==== RECORDS PROVIDED ====

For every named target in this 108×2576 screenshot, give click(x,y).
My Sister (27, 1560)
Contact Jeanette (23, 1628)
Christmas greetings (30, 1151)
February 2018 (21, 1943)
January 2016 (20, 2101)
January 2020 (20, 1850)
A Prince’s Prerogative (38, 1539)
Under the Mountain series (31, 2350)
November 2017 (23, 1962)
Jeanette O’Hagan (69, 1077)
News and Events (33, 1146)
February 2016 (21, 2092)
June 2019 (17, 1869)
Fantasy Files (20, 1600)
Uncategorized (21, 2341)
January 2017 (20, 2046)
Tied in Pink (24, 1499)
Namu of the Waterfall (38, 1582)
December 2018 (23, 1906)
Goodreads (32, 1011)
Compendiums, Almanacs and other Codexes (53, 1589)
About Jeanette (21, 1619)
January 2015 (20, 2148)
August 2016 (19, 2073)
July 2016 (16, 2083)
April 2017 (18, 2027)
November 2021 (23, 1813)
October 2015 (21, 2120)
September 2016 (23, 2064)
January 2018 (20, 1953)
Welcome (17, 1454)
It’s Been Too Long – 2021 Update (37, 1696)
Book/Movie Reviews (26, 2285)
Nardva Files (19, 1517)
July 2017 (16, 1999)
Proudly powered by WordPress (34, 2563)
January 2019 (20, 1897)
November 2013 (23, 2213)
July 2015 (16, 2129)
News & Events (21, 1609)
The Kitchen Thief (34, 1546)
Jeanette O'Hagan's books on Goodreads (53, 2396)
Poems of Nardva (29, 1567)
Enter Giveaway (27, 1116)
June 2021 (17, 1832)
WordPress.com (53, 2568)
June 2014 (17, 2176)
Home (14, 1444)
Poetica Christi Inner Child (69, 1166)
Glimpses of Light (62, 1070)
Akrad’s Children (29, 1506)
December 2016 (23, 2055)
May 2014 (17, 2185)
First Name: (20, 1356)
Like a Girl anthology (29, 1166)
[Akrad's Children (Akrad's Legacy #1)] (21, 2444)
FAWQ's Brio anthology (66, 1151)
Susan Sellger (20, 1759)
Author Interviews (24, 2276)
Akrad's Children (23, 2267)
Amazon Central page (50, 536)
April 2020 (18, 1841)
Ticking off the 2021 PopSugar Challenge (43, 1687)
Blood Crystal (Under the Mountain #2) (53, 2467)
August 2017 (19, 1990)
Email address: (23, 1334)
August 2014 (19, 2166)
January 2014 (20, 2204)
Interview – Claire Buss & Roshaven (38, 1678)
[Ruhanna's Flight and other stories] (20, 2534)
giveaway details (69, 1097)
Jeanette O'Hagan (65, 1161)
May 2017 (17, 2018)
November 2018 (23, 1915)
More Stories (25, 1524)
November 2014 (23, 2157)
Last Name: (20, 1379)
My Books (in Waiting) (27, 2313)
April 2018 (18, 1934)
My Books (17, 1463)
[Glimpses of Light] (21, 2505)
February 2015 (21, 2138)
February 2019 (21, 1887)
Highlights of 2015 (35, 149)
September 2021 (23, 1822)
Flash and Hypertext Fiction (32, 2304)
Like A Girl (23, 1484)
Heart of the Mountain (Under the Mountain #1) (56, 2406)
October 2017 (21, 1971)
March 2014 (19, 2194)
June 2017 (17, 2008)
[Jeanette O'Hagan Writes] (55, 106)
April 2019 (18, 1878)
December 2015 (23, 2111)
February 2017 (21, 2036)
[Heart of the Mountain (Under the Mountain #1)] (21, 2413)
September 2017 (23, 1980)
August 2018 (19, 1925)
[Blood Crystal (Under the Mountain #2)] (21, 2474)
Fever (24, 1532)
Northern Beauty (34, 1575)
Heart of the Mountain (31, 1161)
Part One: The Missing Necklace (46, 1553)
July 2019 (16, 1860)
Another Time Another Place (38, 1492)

====

:: YOUR GOAL ::
Every line above that holds "January" should be copied out.

:: RESPONSE FOR THIS EXERCISE ::
January 2016 (20, 2101)
January 2020 (20, 1850)
January 2017 (20, 2046)
January 2015 (20, 2148)
January 2018 (20, 1953)
January 2019 (20, 1897)
January 2014 (20, 2204)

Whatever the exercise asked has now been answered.